Mar 02, 2009 23:39
Hey so here I am again.
I have the winter blues, and I'm also pretty stressed out.
I've cut down my beer drinking which is awesome, and I'm trying to work out, but that's not coming along so great. I still have a fucked up foot from having stress fractures months ago. My doctor has scared me by saying if it's still fucked up by my next visit (a few days from now) that I have to get a bone scan to rule out cancer. That was a rough couple of days trying to get the word cancer out of my head and pretending my foot no longer hurt.
Yeah it still hurts but apparently now I have some crazy nerve shit going on.

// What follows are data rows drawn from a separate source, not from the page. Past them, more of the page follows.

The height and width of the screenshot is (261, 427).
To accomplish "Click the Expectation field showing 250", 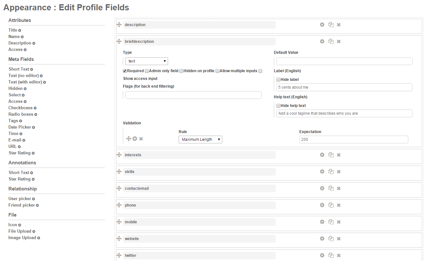I will [x=353, y=140].
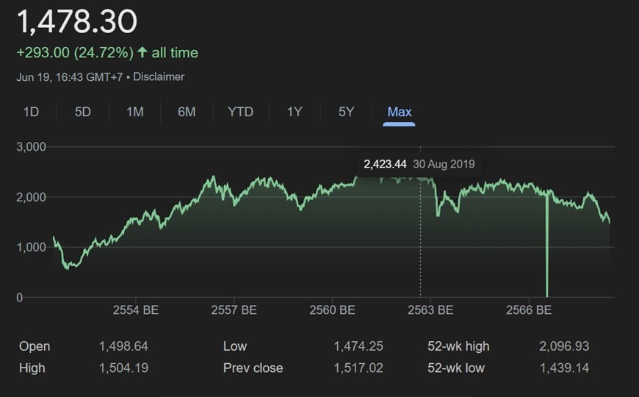Open the Disclaimer link
The height and width of the screenshot is (397, 639).
159,76
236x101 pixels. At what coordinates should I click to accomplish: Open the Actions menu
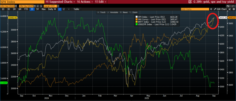click(85, 2)
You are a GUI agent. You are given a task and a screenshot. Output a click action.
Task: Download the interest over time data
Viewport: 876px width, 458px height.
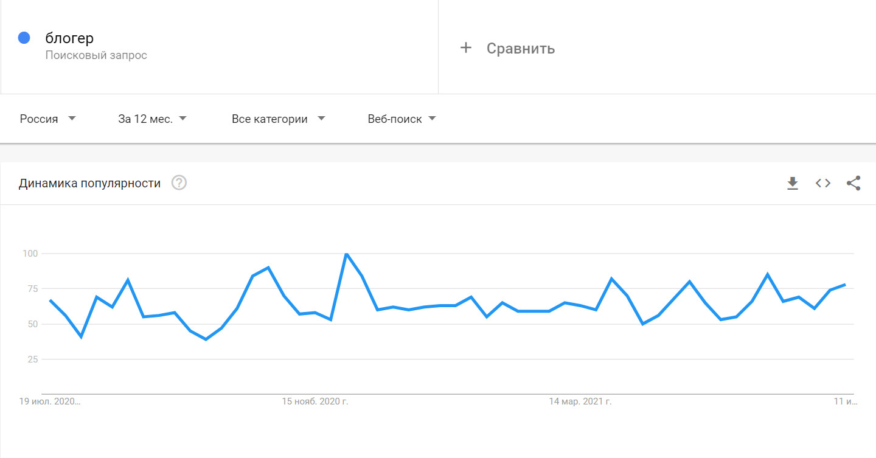click(x=792, y=183)
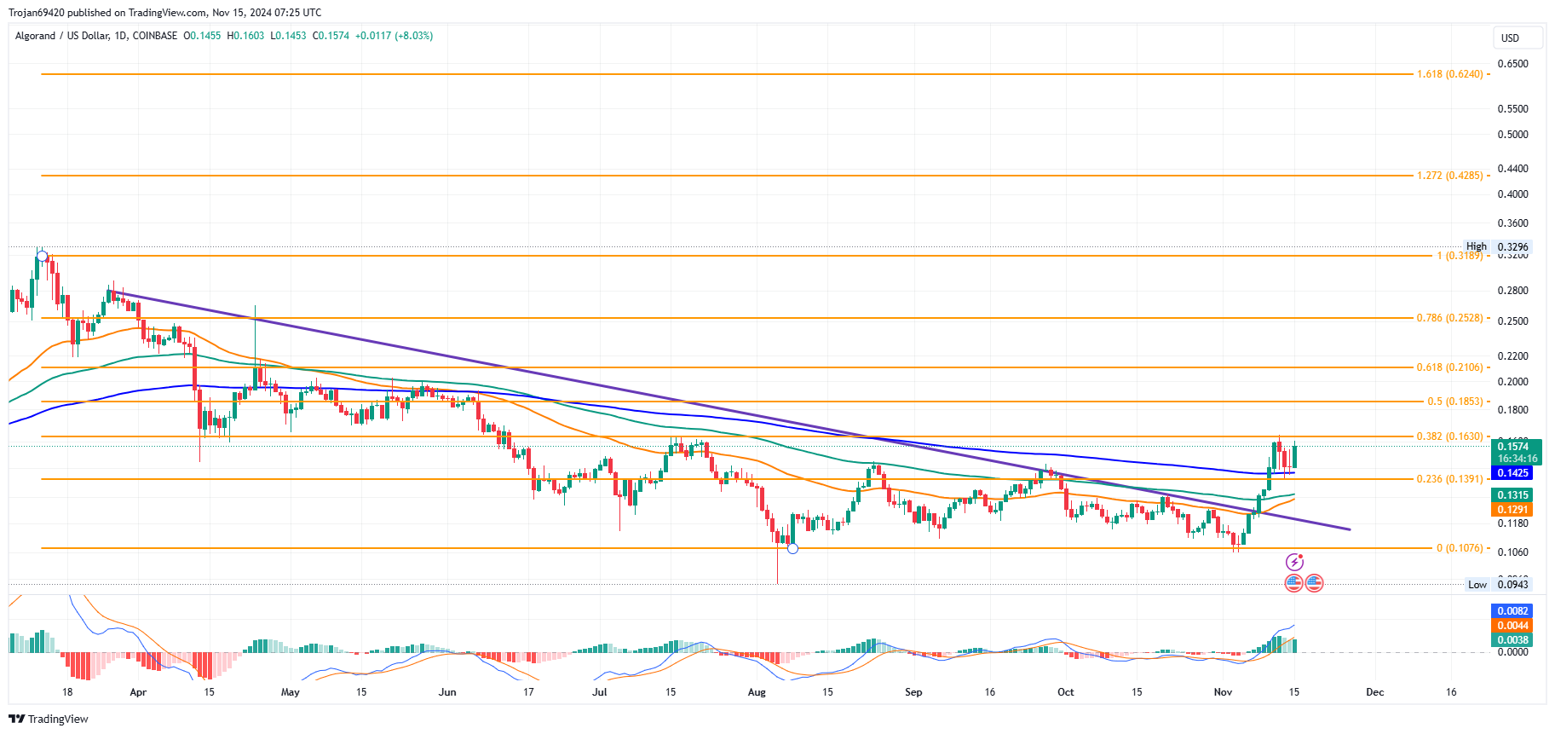Click the right US flag event icon
The image size is (1555, 734).
[x=1314, y=583]
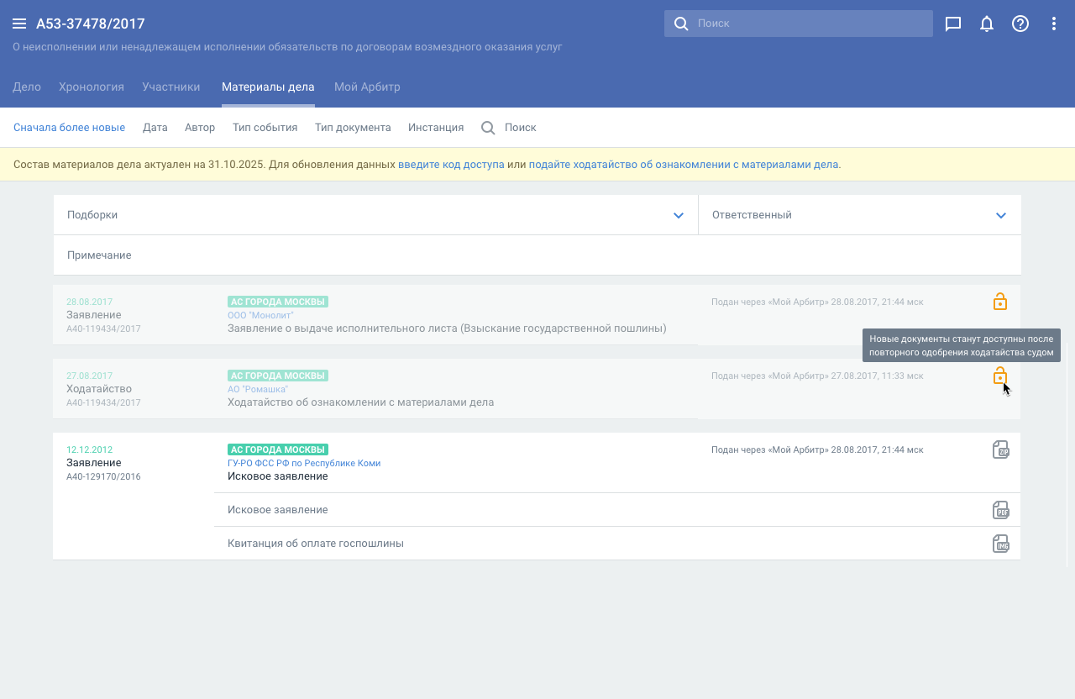Open the help question mark icon
Screen dimensions: 1075x699
1020,24
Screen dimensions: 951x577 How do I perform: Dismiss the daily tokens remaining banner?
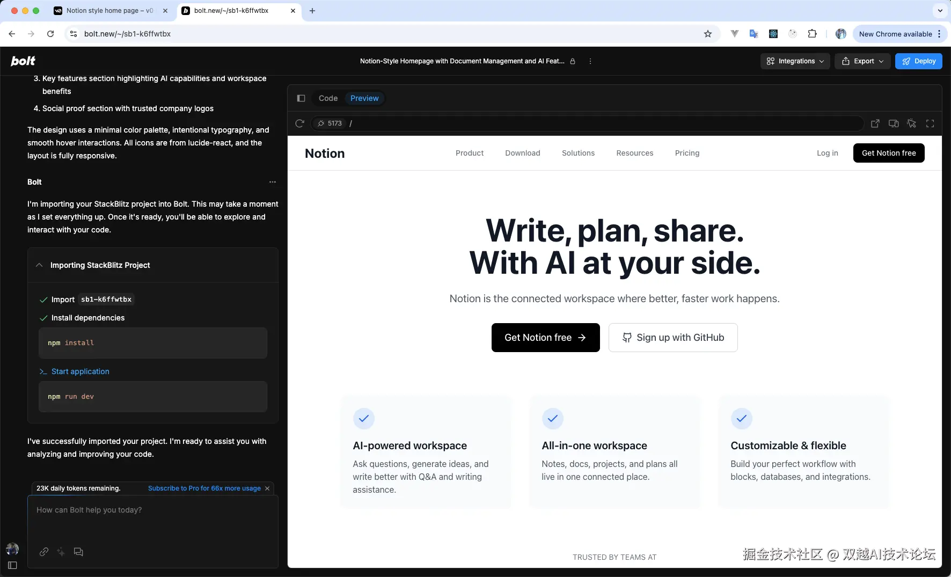point(267,488)
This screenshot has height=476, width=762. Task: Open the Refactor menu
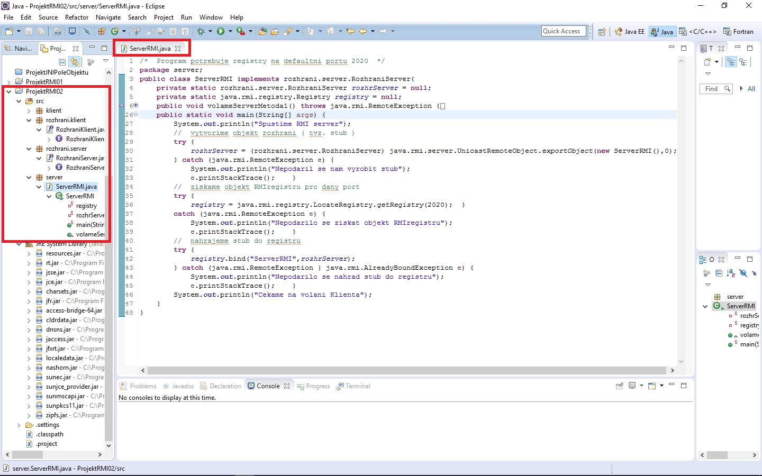77,17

In other news, things at work have changed. I'm flying to Phoenix in two weeks to interview to be the Store Manager of my store and until then, I'm acting as Store Manager. I kinda just have to jump right into it. I have to admit I'm still unsure about the whole thing because it's a contract position that seals my fate for another year.
Speaking of, I'm moving in June to a two bedroom in a location I haven't found yet. My roommate is coming up from Kentucky. I hope this all works out.
I'm really longing to write again. Kevin and his friends are working on a zine that I want to be a part of. I also just want to do other shit. It sounds cheesy but I want to make some sort of art. I'm looking into getting back into making shitty music but I want to wait until I move to buy things.
I have a small, weird crush on Seth Rogan, but only like, 1/3 of the time. Not when he's really big and has gross hair. He also has a career that I would want, and he's my age, which doesn't matter, but makes me feel like I could be doing something else. But anyway, he looks like a bombass cuddler, right? I'd so get with that.
I want to get tattooed. The artist I wanted to go to now only works in Philly Wednesdays and Thursdays while I'm at work. My new days off are Sunday and Monday and now I do a shit ton of office work on Tuesdays. Speaking of, tomorrow is Tuesday and I should be in bed soon. Fucking 2 hour nap I had earlier. Damn.